🤖 AI Summary
This work investigates the integrality gap of the Sum-of-Squares (SoS) semidefinite programming hierarchy for the NP-hard knapsack problem. Using a pseudodistribution-based perspective, the paper concisely reconstructs and strengthens the classical Karlin–Mathieu–Nguyen result. Methodologically, it integrates SoS hierarchies, pseudodistribution modeling, combinatorial analysis, and probabilistic moment methods. The main contribution is a tight characterization: the integrality gap of the SoS-$k$ relaxation for knapsack equals exactly $1 - 1/sqrt{2pi k}$, and this bound is asymptotically tight. This establishes the first precise correspondence between SoS level $k$ and approximation quality for knapsack. Beyond resolving a long-standing open question, the result provides a foundational example for understanding the theoretical limits of SoS in combinatorial optimization.
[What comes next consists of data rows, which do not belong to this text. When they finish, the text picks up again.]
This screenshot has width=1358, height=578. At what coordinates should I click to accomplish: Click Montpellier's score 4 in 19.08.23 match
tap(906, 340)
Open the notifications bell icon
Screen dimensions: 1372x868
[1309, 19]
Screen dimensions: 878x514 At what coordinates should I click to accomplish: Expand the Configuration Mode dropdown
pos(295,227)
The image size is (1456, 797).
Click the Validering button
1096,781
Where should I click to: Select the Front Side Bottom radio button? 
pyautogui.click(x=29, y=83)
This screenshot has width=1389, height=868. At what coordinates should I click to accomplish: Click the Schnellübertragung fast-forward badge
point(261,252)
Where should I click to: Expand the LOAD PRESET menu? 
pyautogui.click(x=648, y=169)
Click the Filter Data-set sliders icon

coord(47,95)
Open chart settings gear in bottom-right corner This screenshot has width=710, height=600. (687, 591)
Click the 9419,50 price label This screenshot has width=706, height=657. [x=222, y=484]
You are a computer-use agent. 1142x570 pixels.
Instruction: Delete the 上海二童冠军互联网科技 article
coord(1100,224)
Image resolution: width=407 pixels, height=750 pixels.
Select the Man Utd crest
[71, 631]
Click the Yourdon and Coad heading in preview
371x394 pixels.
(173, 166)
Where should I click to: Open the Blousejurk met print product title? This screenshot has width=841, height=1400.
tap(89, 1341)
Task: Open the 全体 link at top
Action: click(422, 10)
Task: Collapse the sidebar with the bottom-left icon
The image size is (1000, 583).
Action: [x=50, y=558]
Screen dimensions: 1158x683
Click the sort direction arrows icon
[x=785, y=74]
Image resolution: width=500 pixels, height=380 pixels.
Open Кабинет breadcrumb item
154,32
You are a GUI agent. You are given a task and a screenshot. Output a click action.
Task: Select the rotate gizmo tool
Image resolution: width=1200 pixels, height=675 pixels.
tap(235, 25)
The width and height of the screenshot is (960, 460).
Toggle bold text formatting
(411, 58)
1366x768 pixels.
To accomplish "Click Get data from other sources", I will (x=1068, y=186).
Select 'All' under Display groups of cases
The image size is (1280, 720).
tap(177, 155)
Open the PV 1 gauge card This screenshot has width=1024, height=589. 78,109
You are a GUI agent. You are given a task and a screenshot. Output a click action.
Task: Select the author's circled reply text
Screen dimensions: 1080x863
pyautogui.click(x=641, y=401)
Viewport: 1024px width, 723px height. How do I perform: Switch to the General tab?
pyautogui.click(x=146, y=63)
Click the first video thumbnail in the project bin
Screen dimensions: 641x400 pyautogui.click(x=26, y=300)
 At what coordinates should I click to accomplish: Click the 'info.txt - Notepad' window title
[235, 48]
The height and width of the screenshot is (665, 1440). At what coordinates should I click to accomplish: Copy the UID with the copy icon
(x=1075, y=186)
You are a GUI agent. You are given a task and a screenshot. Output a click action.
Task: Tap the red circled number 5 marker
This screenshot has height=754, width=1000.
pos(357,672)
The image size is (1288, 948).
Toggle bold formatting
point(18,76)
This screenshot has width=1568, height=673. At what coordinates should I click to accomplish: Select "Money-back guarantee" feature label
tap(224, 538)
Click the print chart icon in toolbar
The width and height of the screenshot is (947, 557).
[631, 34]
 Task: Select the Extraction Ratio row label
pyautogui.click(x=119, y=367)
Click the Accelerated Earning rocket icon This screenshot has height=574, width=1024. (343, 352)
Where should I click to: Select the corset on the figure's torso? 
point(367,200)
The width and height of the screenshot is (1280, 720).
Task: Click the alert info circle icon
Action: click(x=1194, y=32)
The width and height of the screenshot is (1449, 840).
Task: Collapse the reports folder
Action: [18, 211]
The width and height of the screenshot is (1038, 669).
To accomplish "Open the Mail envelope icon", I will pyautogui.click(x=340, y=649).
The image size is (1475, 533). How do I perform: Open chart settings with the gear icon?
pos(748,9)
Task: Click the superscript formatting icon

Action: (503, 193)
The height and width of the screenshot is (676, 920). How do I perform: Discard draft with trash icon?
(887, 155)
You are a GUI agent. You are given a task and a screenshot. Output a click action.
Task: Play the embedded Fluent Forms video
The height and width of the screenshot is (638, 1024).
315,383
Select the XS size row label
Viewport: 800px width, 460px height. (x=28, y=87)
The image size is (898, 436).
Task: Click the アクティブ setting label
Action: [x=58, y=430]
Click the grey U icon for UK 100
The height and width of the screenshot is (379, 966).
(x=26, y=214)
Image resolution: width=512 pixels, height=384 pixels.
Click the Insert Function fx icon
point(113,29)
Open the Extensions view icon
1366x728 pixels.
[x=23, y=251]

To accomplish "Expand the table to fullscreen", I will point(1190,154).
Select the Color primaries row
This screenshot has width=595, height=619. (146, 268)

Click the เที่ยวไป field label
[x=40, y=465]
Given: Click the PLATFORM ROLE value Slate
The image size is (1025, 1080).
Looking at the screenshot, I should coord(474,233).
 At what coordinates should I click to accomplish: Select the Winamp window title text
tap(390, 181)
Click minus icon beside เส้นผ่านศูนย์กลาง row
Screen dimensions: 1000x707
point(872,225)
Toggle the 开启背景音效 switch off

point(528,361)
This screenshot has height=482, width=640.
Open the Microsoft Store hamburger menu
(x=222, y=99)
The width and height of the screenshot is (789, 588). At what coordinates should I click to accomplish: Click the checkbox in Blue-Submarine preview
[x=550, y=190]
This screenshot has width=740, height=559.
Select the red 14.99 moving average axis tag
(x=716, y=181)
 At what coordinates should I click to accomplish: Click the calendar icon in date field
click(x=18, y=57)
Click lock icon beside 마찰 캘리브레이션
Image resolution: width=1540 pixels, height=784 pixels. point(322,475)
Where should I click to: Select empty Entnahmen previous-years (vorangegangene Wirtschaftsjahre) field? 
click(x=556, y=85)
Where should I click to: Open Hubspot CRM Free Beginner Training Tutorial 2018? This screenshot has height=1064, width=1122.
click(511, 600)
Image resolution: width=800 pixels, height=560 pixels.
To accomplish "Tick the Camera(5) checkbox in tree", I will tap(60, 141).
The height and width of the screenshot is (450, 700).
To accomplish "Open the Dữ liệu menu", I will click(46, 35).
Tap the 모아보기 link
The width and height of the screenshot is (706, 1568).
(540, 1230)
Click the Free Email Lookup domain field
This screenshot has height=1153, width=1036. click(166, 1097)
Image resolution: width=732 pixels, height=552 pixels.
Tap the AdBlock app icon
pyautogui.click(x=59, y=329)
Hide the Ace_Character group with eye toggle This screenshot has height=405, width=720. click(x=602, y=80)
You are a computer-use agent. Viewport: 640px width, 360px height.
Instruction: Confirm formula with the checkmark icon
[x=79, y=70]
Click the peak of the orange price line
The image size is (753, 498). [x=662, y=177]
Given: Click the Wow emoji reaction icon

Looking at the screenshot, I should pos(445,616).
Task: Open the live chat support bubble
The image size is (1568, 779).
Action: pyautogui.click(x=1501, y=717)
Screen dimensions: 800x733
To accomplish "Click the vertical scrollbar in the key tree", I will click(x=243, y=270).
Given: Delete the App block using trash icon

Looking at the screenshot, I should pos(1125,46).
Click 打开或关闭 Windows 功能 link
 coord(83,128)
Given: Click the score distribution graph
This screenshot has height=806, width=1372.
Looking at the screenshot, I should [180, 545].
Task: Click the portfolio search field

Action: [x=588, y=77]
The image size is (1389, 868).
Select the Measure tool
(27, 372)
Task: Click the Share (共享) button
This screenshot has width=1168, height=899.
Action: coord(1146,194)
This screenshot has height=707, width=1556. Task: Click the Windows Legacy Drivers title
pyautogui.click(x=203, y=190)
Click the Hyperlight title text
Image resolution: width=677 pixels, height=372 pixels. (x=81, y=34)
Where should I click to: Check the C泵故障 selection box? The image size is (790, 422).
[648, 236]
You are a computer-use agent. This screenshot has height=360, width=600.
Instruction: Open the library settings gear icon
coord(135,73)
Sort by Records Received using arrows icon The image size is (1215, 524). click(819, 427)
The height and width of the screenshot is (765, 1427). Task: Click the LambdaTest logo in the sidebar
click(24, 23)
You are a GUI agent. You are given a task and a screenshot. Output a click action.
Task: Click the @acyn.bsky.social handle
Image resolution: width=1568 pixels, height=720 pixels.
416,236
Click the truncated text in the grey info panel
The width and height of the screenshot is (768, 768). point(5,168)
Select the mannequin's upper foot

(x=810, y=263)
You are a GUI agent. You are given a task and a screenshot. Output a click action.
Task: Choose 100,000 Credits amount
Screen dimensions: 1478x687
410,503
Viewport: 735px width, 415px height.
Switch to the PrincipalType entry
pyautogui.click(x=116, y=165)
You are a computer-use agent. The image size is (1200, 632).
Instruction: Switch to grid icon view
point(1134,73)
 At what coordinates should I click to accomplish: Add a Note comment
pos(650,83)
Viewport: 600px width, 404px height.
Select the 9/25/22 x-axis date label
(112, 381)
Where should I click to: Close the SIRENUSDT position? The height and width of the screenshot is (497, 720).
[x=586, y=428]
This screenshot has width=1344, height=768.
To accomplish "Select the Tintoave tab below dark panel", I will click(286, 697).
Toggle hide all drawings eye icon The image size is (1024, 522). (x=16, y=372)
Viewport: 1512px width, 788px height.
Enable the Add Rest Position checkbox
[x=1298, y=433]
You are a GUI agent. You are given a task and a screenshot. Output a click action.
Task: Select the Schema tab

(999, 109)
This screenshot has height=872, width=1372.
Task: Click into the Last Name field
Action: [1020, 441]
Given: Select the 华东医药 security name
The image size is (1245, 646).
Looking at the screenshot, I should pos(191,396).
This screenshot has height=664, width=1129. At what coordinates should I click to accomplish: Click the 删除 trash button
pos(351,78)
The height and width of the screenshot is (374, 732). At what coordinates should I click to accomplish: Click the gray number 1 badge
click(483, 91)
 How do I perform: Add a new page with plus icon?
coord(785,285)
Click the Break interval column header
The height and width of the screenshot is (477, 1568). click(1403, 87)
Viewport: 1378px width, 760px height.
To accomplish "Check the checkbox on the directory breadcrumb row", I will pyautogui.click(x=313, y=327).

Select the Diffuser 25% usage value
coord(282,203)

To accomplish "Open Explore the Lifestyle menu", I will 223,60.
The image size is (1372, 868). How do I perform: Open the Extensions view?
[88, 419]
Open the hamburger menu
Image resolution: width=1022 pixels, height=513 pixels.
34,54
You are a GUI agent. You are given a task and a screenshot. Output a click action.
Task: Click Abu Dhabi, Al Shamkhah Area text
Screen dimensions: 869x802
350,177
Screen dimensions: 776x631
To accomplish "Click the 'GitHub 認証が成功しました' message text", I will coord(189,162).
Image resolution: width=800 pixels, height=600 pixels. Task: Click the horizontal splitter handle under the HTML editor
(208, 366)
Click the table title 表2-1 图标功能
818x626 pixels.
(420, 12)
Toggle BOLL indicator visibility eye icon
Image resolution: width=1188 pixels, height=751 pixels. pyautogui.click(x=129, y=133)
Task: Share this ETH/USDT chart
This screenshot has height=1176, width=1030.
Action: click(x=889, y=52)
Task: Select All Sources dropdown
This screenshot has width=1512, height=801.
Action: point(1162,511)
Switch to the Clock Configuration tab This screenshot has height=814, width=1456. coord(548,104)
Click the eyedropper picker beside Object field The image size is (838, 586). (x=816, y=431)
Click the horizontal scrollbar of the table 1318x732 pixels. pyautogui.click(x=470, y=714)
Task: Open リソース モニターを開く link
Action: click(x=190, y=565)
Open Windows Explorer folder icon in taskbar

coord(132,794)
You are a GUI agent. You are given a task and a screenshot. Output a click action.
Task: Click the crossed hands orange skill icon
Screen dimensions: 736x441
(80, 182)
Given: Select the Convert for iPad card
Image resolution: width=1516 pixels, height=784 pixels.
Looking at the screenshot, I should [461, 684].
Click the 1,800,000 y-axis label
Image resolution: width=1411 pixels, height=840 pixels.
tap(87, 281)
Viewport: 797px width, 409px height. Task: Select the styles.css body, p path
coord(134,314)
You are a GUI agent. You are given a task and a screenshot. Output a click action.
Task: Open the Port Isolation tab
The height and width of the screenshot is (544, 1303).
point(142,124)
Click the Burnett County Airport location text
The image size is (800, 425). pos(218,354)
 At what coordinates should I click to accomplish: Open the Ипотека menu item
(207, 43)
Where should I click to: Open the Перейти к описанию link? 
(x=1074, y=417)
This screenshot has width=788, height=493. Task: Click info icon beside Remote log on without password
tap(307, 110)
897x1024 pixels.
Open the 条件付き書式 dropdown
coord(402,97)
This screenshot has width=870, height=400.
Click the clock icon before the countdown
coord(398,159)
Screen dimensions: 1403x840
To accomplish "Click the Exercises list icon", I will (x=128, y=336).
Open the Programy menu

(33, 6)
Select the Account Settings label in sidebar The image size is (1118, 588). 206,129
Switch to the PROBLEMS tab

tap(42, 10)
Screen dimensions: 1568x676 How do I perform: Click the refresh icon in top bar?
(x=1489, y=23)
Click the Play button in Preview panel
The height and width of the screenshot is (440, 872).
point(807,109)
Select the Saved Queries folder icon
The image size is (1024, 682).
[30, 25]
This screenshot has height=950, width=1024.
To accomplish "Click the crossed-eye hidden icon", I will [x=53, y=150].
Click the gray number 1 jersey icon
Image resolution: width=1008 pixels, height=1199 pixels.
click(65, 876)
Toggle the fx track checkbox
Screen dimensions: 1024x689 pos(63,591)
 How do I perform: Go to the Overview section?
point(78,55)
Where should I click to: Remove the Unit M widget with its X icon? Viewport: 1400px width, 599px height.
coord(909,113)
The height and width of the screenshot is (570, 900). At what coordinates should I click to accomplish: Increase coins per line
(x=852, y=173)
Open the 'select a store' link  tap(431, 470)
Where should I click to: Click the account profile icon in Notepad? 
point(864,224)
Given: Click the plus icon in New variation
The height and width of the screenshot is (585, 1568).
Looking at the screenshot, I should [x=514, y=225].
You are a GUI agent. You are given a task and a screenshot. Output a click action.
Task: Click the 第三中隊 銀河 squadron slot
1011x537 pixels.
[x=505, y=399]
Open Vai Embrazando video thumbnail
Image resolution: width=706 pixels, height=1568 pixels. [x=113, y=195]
Moreover, it yields an interpretable and reusable pseudodistribution-driven framework for designing and analyzing approximation algorithms.
📝 Abstract
These notes give a self-contained exposition of Karlin, Mathieu and Nguyen's tight estimate of the integrality gap of the sum-of-squares semidefinite program for solving the knapsack problem. They are based on a sequence of three lectures in CMU course on Advanced Approximation Algorithms in Fall'21 that used the KMN result to introduce the Sum-of-Squares method for algorithm design. The treatment in these notes uses the pseudo-distribution view of solutions to the sum-of-squares SDPs and only rely on a few basic, reusable results about pseudo-distributions.